Para estos reposteros, Internet y las oportunidades digitales son una ventana imprescindible para dar a conocer al mundo su esencia, sus productos y su manera de entender la pastelería y la bombonería. El blog y las diferentes plataformas sociales que utilizan, les sirve como importante herramienta de comunicación. Todas estas acciones online llevan implícita su filosofía empresarial, pilar sobre el que se apoya su crecimiento y que compaginan a la perfección que el resto de acciones que desarrollan de forma offline, como la asesoría gastronómica especializada y la formación, a través de máster class, cursos teórico-prácticos, catas con maridaje y jornadas de creación I+D y laboratorio.

I+D en sabor

En Da Silva, imaginar y crear es todo uno. Su obrador artesano está situado en Mercaolid, punto neurálgico y logístico de la región. Allí han instalado su laboratorio de sabores con un área específica de I+D, en la que combinan los procesos más punteros, con los que también se utilizaban antaño. Para ellos, la calidad de la materia prima y la mezcla de ingredientes son importantes aunque no suficientes para que el producto final sea excelente. Lo primordial es el proceso creativo previo hasta lograr el resultado perfecto. De esa imaginativa manera de trabajar y de sus innumerables pruebas de laboratorio encaminadas al desarrollo de nuevos productos, salen sus creaciones artesaneles, todo un manjar para el paladar. En el mármol, donde templan el chocolate de forma manual, se da la fusión perfecta entre maestría y creatividad. “Atemperar el chocolate en el mármol es algo puramente emocional. Somos innovadores y creativos pero con un punto de tradición y romanticismo. Hacemos productos vanguardistas con métodos artesanales”, subraya Judit, quien añade que su producción diaria alcanza los 5.000 bombones.

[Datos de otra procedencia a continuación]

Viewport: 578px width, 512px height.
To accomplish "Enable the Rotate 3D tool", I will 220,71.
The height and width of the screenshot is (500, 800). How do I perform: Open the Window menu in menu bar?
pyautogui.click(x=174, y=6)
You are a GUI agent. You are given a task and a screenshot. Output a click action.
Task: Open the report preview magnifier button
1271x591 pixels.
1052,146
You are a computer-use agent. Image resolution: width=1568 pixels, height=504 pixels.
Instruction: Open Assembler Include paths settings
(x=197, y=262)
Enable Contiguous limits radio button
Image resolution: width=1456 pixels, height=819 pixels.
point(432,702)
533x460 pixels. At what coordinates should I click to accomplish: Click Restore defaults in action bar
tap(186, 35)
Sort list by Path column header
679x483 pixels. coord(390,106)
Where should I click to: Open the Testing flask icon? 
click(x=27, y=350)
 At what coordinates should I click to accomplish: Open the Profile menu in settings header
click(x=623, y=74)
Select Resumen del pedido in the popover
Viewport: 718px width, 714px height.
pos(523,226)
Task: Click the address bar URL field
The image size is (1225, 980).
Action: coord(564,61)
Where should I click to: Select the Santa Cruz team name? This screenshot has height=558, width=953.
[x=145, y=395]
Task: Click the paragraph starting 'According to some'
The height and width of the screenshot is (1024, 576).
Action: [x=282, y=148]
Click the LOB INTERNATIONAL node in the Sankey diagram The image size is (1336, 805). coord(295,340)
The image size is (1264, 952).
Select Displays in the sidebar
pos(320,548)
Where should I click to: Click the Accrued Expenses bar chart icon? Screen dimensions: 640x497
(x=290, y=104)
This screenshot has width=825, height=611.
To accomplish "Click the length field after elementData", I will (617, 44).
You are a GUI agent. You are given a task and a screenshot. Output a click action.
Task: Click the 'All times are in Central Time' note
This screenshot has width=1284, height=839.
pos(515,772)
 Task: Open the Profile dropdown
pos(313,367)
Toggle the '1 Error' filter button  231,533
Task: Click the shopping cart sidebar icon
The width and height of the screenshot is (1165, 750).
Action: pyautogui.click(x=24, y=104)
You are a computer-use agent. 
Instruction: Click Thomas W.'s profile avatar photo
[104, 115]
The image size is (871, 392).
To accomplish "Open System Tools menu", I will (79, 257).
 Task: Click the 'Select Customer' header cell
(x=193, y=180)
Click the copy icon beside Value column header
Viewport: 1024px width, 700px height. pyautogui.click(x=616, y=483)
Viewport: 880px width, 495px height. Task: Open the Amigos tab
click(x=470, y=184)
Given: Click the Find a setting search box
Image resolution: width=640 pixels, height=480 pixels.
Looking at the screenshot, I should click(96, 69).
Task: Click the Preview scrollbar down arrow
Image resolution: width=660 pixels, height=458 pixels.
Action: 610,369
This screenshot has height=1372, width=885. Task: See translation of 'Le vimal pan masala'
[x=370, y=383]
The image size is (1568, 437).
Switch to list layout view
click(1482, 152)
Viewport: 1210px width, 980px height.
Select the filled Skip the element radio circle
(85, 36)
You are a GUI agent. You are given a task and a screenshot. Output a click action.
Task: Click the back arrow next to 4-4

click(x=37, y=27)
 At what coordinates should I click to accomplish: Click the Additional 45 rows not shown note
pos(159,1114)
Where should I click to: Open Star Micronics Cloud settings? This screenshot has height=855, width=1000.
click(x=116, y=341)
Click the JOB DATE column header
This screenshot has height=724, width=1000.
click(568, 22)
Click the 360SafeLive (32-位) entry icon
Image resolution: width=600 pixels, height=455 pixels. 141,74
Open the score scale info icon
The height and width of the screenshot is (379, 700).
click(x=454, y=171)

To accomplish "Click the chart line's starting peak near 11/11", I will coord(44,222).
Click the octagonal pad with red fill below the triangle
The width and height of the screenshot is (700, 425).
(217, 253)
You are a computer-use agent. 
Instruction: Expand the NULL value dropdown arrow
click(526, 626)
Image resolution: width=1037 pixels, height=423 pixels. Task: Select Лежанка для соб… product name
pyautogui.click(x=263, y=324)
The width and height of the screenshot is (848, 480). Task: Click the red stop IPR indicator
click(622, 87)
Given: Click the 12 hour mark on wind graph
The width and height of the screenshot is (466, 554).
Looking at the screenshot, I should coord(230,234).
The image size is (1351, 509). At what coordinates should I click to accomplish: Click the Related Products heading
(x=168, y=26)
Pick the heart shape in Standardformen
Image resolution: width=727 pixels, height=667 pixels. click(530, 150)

Nada se les resiste, y su carta de bombones supera los 80 sabores, algunos tan inverosímiles como la cayena, el jamón, los “peta zetas”, el aceite de oliva, la coca-cola, el humo o el wasabi. Una mención especial merece su colección de bombones de vino, como la que incluye los sabores de las cinco denominaciones de origen de Valladolid, “una buena forma de poner en valor los recursos de esta tierra”, explica el maestro chocolatero.